On Jan. 8 last year, 11 missiles, each thought to have been carrying 1,000-pound warheads, hit Al-Asad airbase, which was home to some 2,000 US troops at the time.
The incident followed the assassination of Maj. Gen. Qassem Soleimani, commander of Iran’s Islamic Revolutionary Guard Corps, by a US drone in Baghdad on Jan. 3.
That strike was ordered after a spate of incidents targeting American personnel and facilities by Iran-backed forces in Iraq, culminating in an assault on the US Embassy in Baghdad on Dec. 31, 2019.
Marine Gen. Frank McKenzie, commander of US forces in the Middle East, told American TV network CBS that more than 100 troops suffered severe brain injuries due to the attack. He said there was a “retaliation plan” in place in the event that any US personnel were killed.
Half the personnel and most of the aircraft were evacuated from the base before the attack, with McKenzie saying if that had not been done in time, “I think we might have lost 20 or 30 airplanes and we might have lost 100 to 150 US personnel. We had a plan to retaliate if Americans had died.”
When the retaliation for Soleimani’s assassination came, McKenzie was stationed in Florida and monitored the attack remotely, joined by then-President Donald Trump and Secretary of Defense Mark Esper.
McKenzie said: “I’ve never been on one (call) like this where real missiles (were) being fired at our forces and where I thought the risks were so high.”
An intelligence officer reportedly told senior figures that the “intention is to level this base and we may not survive.” The missiles left vast craters and destroyed entire buildings.
Maj. Alan Johnson prepared a farewell video message for his son, urging him to “be strong” and to look after his mother, believing he might not survive the night.
He described the impact that the missiles had on detonation as being “like a freight train,” telling CBS: “Words can’t even describe the amount of energy that is released by these missiles.”
He added that he and 40 other men at one point sought refuge in a bunker designed to house 10 people from much smaller ordinance blasts. “The fire was just rolling over the bunkers, you know, like 70 feet in the air,” he said.

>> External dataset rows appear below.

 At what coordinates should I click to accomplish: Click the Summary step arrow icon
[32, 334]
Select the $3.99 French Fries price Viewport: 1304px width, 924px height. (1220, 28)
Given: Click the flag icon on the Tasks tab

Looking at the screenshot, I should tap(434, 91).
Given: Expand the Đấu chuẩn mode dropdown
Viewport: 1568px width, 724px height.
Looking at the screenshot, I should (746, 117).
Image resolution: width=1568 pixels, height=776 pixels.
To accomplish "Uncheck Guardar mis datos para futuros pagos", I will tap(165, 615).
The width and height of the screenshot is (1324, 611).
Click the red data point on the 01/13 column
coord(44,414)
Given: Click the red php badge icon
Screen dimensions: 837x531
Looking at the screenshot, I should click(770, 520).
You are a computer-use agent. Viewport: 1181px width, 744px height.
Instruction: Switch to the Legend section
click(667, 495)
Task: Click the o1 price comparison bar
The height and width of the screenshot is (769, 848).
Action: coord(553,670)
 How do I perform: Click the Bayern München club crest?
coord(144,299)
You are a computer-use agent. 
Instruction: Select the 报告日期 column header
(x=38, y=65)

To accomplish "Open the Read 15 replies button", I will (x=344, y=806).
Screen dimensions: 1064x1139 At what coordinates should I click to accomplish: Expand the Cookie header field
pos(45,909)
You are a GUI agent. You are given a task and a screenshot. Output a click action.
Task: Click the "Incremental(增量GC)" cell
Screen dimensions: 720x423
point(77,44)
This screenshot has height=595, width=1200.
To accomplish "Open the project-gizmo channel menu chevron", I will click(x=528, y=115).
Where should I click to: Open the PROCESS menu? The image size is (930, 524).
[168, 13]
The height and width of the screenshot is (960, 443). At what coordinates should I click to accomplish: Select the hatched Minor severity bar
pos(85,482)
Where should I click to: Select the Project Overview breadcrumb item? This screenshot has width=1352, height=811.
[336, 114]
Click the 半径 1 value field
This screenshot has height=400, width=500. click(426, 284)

Sgt. Kimo Keltz, who was stationed inside a guard post to fend off any possible attack by ground troops during the missile barrage, said: “We got down and we protected our vital organs, our heads, and we waited. One of the closest (missiles) that had hit directly near us actually lifted my body about two inches off the ground.”
Despite no fatalities, hundreds of troops started reporting headaches and other side effects, including vomiting, in the immediate aftermath of the attack.
Keltz described a two-week long concussion he suffered as being like “someone hitting me over the head with a hammer over and over and over.”
Johnson was one of 29 soldiers awarded purple hearts for courage during the attack, but sustained severe head trauma that still affects him today.
“Headaches every day, horrible tinnitus or ringing in the ears, PTSD (post-traumatic stress disorder). I still have nightmares,” he said.
Despite the outbreak of the coronavirus pandemic since the exchange of hostilities, and a change of US leadership, tensions between Tehran and Washington remain high.
Last week, US President Joe Biden launched an attack on pro-Iran militants on the Syrian-Iraqi border following an attack on the largest American base in Iraq on Feb. 15 by Tehran-backed forces.